▶ _About this task_: Check every line of the entries below for the word "Educación", and copy the ones that have it.

▶ _Data to examine_:

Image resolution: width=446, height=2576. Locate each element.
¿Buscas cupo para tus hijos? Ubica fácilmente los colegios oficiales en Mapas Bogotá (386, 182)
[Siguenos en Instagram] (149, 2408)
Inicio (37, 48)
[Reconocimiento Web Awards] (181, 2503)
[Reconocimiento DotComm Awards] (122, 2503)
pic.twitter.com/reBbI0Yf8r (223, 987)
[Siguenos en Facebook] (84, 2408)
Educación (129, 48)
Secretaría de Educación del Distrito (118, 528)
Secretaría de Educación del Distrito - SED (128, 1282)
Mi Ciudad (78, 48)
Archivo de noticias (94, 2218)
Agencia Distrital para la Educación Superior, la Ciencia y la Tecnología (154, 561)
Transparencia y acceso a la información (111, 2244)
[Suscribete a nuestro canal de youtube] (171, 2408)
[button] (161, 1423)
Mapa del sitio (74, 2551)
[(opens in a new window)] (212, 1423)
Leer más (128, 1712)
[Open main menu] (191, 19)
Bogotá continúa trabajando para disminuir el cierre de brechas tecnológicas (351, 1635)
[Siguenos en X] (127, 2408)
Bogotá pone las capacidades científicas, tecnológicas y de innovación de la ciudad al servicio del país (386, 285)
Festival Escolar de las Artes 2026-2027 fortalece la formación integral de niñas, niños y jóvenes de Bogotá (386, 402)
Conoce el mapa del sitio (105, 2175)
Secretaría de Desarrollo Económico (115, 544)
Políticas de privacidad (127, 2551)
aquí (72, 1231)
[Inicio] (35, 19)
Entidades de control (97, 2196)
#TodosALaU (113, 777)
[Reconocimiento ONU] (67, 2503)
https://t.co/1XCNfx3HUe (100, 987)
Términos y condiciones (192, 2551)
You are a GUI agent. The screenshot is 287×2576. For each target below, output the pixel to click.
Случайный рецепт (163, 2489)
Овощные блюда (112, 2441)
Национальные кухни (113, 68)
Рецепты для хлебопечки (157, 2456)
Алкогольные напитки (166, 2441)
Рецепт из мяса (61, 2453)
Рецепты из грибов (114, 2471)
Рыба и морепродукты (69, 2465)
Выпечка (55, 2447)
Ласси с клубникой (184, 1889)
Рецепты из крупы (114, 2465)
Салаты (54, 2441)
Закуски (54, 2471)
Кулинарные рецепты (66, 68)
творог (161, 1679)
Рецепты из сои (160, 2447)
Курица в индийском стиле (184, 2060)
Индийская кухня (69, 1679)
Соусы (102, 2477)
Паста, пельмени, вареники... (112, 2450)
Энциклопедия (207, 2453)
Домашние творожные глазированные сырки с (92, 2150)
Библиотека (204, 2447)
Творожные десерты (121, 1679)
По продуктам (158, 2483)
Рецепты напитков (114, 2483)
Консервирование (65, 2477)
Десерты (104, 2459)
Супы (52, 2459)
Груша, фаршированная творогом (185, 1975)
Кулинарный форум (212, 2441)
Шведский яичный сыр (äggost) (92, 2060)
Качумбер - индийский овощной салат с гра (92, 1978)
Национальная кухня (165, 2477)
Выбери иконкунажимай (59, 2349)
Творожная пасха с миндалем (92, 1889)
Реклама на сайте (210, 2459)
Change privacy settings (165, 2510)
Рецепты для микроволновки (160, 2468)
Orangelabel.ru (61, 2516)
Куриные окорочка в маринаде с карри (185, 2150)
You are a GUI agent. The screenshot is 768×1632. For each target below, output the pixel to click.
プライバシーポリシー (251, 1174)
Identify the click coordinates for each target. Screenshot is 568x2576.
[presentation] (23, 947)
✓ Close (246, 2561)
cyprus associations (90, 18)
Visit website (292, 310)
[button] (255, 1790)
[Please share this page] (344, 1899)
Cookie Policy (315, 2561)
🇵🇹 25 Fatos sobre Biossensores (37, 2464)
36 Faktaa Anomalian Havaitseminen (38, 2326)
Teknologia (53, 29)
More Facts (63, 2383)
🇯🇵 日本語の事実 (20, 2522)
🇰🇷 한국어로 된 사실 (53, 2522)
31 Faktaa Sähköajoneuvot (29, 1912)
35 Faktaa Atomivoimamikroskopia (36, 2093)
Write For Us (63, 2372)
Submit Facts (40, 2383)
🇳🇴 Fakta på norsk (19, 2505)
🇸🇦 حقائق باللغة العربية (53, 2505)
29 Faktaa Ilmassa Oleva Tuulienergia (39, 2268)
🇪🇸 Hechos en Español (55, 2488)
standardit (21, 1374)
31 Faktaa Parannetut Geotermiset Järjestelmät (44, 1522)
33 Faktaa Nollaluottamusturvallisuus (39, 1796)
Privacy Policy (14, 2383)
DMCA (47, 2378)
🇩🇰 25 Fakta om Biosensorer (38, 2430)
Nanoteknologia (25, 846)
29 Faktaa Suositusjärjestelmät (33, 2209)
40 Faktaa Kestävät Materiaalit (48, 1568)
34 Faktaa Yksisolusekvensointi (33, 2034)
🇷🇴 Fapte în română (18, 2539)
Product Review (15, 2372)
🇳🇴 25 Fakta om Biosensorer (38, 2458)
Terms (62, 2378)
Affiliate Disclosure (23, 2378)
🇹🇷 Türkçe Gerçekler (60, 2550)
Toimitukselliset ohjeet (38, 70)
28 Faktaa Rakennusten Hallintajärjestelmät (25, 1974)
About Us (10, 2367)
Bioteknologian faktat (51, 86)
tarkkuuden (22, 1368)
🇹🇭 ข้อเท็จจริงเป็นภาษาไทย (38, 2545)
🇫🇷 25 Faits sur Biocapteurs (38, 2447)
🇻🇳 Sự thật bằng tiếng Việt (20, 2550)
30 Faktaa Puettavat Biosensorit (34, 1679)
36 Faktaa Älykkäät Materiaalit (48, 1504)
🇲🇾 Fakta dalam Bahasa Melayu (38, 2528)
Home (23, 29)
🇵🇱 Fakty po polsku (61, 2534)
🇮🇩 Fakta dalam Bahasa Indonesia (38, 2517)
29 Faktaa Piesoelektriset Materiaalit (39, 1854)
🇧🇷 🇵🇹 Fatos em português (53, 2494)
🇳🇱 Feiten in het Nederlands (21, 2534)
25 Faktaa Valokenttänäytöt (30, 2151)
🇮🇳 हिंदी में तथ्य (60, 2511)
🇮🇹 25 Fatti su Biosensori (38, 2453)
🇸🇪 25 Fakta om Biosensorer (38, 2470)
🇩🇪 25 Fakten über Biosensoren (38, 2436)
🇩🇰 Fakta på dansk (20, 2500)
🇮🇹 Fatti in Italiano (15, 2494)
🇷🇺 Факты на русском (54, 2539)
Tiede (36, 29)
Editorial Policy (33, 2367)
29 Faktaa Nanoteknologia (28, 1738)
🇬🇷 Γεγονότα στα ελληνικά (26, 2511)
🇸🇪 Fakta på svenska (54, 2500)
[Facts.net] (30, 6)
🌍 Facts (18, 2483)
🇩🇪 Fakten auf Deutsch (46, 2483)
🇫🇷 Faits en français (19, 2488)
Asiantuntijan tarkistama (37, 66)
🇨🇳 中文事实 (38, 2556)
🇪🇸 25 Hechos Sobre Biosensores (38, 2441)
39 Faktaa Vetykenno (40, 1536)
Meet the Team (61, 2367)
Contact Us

▶ _Answer for this exercise_:
Educación (129, 48)
Secretaría de Educación del Distrito (118, 528)
Secretaría de Educación del Distrito - SED (128, 1282)
Agencia Distrital para la Educación Superior, la Ciencia y la Tecnología (154, 561)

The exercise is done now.